The women don’t see this. They are normally bedridden or semi-bedridden during this phase. They sit in the room all day while you take the baby back and forth in those silly wheely carts (the hospital dudes will actually yell at you if you carry the baby in your arms in the hall, which makes perfect sense because, I mean, who carries a baby in their arms at home; so of course you can’t walk around and carry a baby at the same time in a hospital). The moms don’t see all of it, and there’ll be a split, maybe the first split, in how you and your wife see this parenting thing. Women, not seeing any kids but their child, coddle and comfort the child. Men, having sized up the competition, realize it’s a rough world out there and our kids gotta toughen up. The difference in view isn't genetic. It’s all about the fishbowl.
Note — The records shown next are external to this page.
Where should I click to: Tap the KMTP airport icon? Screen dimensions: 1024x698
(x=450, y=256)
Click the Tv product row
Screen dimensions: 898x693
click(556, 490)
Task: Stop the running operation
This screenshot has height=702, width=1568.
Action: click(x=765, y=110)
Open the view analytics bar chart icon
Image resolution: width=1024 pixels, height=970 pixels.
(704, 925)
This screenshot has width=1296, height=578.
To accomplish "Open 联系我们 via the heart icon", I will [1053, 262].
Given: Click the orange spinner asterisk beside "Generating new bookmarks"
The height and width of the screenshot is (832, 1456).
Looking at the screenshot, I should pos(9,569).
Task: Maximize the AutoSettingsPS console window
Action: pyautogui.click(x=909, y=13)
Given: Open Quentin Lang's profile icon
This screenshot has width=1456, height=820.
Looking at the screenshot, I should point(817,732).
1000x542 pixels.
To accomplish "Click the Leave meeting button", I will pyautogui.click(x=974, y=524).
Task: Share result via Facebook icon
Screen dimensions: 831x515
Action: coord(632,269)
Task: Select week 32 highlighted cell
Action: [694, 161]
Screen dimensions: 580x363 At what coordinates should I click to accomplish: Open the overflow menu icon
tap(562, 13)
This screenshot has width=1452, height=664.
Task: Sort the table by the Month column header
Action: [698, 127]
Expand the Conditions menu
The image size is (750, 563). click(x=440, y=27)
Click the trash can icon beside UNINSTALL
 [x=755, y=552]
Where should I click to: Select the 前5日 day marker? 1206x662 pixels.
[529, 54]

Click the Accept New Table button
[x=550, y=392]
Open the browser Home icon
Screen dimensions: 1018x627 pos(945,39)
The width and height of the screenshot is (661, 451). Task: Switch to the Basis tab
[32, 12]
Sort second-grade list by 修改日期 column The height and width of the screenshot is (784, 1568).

Of course, none of this applies to your third child (or more). For your third child, the sign may say “Maternity Ward” but it looks to you like it says “Free Babysitting for 48 Hours!!” Well, it’s not free, but you’re paying for it anyway so you might as well use it. When our youngest daughter was born, I actually put my 3-year old in the wheeley cart with the baby and tried to check them both. Tabs were kept for the remainder of our stay.

FINAL THOUGHT: Hospital staff seem to be under the impression that they are wardens and jailors and that you MUST NOT LEAVE THE HOSPITAL and you CANNOT LEAVE THE HOSPITAL until you are DISCHARGED by the hospital equivalent of a parole board and being discharged is extremely important and that, in essence, they can kidnap you and make you stay as long as they want until they decide to discharge you, which basically depends upon when the doctor decides to show up. Despite my intense desire to follow in the footsteps of Thoreau and march me and my brood defiantly out of the hospital pre-discharge (gasp, not in a wheelchair!) and strike a blow for liberty and freedom and all that is right and good, my wife told me to shut up and go fetch the car, so I did it real quick.

1 comment:

damon said...

My son was born on Superbowl Sunday. (Bucs stomped the Raaaidahs). The nurses pulled that 'discharge' crap with me. But after a liitle bitchin, they moved us into a room with a t.v. So my brand new son and I, got to watch the big game-- together.